Андрюшка проворчал нечто не весьма внятное, провел рукой по углисто-черным волосам и с достоинством покинул избу.

Агния смотрела ему вслед… До чего же он лицом похож на Степана!..

II

Филимониха собирала на стол обедать. Собирать-то особенно нечего было. Нарезала треугольными ломтиками черный хлеб, состряпанный из овсяной муки напополам с пшеничными охвостьями, поставила в щербатой тарелке квашеную капусту с огурцами, разлила в две алюминиевые тарелки жидкую картофельную похлебку, заправленную конопляным маслом, пережаренным с луком, – вот и все сборы.

Демид сидел возле окна на лавке. Щека его, рассеченная во вчерашней драке, запухла, и ссадина затянулась коростой. В подглазье накипел синяк, и зрячий глаз подпух. Губы, разбитые увесистым кулаком Филимона Прокопьевича, неприятно вздулись, и верхняя поднялась к распухшему носу. Голова у него страшно болела: не пошевелить. Шею будто кто свернул.

Нет, он не раскаивается в том, что сделал вчера.

Глаз Демида уперся в стену возле дверей. Там висит чудесная двустволка, из штучного производства «геко», с которой он охотился до побега из Белой Елани. Такую двустволку редко встретишь. И на зверя и на птицу – без осечки. Кто же ею пользуется теперь? Конечно, Филимон Прокопьевич. Демид ее возьмет. На двустволке кожаный патронташ на полсотни патронов в два яруса, сумка кожаная, изрядно потасканная. Все охотничье снаряжение Демида.

Демид снял двустволку с патронташем и сумкой и понес в горницу.

– Куда ты, Демушка? Сам завладал двустволкой-то, – всполошилась мать. – Оборони бог, он за двустволку пришибет тебя.

– А ты вот что мать: кончай с ним. Нечего ему делать в нашем доме.

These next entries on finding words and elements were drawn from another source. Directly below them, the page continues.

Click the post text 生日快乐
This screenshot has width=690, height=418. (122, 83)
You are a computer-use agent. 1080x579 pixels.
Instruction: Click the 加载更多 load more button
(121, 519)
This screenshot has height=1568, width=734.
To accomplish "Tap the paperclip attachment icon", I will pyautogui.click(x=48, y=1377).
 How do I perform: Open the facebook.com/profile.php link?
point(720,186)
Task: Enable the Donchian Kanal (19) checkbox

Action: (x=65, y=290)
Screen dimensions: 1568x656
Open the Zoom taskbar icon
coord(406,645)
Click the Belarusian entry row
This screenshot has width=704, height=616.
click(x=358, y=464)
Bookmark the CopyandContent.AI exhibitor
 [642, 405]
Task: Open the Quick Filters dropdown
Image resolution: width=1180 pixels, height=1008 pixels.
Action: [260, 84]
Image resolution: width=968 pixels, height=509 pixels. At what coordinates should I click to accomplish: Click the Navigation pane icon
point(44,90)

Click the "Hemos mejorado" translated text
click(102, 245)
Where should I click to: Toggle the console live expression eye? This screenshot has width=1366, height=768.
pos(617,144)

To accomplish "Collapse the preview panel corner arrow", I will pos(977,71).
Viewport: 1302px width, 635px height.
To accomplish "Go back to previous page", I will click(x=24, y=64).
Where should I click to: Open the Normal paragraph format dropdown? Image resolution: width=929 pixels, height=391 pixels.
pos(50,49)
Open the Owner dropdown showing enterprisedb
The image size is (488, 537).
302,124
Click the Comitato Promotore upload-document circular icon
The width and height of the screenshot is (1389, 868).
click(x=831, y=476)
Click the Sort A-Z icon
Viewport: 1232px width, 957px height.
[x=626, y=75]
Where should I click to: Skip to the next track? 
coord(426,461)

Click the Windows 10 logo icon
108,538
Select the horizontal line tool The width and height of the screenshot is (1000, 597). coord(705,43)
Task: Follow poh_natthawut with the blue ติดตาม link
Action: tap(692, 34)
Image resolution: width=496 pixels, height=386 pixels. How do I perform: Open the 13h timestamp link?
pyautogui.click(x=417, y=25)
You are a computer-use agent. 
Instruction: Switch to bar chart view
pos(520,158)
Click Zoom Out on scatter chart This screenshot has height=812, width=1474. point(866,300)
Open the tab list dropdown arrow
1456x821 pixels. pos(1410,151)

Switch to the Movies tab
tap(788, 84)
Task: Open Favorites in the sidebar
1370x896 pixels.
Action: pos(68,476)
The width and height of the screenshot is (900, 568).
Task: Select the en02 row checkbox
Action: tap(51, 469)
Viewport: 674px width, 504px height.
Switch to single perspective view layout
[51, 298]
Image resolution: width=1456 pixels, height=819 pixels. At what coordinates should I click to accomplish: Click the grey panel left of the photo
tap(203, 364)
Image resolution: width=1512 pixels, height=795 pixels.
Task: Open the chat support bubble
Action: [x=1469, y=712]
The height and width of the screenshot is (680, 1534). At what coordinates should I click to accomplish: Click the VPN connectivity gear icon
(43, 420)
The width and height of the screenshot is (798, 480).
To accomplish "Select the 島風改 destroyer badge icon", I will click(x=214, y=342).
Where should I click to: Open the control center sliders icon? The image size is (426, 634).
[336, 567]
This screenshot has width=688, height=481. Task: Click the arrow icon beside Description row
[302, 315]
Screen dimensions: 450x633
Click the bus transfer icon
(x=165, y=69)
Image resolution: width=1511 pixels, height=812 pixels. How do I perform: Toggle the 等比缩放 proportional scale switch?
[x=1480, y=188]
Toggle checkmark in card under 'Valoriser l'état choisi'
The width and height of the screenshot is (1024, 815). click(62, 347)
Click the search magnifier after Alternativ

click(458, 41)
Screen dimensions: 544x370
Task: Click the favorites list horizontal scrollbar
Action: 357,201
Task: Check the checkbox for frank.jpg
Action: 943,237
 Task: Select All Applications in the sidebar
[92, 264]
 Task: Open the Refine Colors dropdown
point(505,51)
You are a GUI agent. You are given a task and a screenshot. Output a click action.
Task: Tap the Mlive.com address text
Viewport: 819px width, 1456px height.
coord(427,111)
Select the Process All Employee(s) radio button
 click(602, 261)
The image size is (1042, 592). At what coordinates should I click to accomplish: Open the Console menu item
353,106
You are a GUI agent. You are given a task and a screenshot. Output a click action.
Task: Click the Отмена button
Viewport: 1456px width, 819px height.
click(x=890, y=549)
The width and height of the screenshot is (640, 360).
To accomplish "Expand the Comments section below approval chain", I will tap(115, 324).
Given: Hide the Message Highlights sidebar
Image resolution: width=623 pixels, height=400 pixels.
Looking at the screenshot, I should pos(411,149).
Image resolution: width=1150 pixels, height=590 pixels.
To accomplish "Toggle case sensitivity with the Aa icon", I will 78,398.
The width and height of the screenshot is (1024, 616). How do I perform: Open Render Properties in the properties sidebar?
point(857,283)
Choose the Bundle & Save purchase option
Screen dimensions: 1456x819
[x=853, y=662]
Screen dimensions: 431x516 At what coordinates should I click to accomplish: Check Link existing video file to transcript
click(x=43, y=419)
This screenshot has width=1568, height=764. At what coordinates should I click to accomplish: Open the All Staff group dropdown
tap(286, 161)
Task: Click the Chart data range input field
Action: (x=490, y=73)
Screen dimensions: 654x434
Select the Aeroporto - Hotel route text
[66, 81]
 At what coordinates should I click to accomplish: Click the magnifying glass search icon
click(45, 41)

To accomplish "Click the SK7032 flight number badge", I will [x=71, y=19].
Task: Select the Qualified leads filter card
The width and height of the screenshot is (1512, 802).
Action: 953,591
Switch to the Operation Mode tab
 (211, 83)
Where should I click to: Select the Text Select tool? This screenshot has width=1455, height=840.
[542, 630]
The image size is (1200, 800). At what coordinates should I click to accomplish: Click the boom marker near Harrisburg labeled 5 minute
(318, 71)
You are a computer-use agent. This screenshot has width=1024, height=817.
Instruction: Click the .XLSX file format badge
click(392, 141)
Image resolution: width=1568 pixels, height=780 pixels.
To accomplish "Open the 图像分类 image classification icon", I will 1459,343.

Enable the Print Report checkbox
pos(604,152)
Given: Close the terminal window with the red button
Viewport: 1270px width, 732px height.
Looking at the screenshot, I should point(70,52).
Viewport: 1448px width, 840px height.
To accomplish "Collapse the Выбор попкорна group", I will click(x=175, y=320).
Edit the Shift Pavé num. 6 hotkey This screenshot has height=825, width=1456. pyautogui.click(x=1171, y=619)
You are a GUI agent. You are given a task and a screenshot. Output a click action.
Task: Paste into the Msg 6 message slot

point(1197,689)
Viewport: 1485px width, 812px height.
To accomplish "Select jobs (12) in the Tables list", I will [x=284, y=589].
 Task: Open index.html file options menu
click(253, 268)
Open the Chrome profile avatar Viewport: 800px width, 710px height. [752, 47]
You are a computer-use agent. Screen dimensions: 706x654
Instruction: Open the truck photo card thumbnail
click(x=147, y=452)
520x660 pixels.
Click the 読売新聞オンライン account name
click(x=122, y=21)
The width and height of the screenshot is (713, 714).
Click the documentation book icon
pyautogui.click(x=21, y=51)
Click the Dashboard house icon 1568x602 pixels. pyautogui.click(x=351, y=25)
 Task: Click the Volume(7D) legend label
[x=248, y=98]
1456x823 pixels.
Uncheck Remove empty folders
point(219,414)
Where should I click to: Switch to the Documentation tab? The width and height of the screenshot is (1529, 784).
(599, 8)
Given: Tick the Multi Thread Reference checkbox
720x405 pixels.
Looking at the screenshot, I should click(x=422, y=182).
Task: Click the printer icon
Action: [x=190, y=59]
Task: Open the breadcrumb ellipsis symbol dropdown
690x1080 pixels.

– Дык он и так бывает наездом. Как приезжает, так больше с Головешихой прохлаждается.

– Пусть туда и катится! Здесь ему делать нечего. – И, глянув на мать, на ее рваную юбку и кофту, поинтересовался: – Что у тебя в тех двух сундуках в горнице, на которых я спал сегодня?

– Дык что, барахлишко.

– Открой. Посмотрю.

– Что ты, Демушка? Нечего смотреть-то. Рвань разная.

– Слышал, ходила по миру?

Филимониха всхлипнула в грязный фартук.

– Ходила, Демушка, ходила. Как солнышко пригреет, так иду по миру, христарадничаю. Кто кусочек, кто гривенник, кто чем, и на том спасибо. Доченьки-то, ни одна алтын не занесла. У Фроськи ничего не допросишься, у Марьи – брать нече. Сама перебивается с куска на кусок.

– А Ирина как?

– Иришка-то? И! Милый. Та глаз ни разу не казала, Мызничиха.

Демид долго стоял в дверях горницы, что-то напряженно обдумывая. Жизнь начинать надо сызнова, на голом месте. Ну ничего!

Ушел в горницу, и вскоре оттуда раздался его хрипловатый голос:

– Где у тебя ключи от сундуков?

Филимониха вздрогнула, выронила краюху из рук прямо в тарелку с похлебкой.

– Я спрашиваю, где ключи?

Демид стоял в дверях. Бережно потирая ладонью лицо, глядел в спину матери. Та не обернулась и не пошевелилась.

– Ты что, мама?

– Я-то? Дык-дык ничего. Сердце штой-то зашлось. Ровно кто кольнул. Отдыхиваюсь. На ладан дышу, осподи. Знать-то, ноне господь бог приберет.

– Ты эту похоронную песню гони в отставку. Я вот поступлю в леспромхоз или в геологоразведку, заживем.

– Примут ли?

– Примут. Не беспокойся. Рабочие руки везде нужны. – И еще раз спросил, где ключи.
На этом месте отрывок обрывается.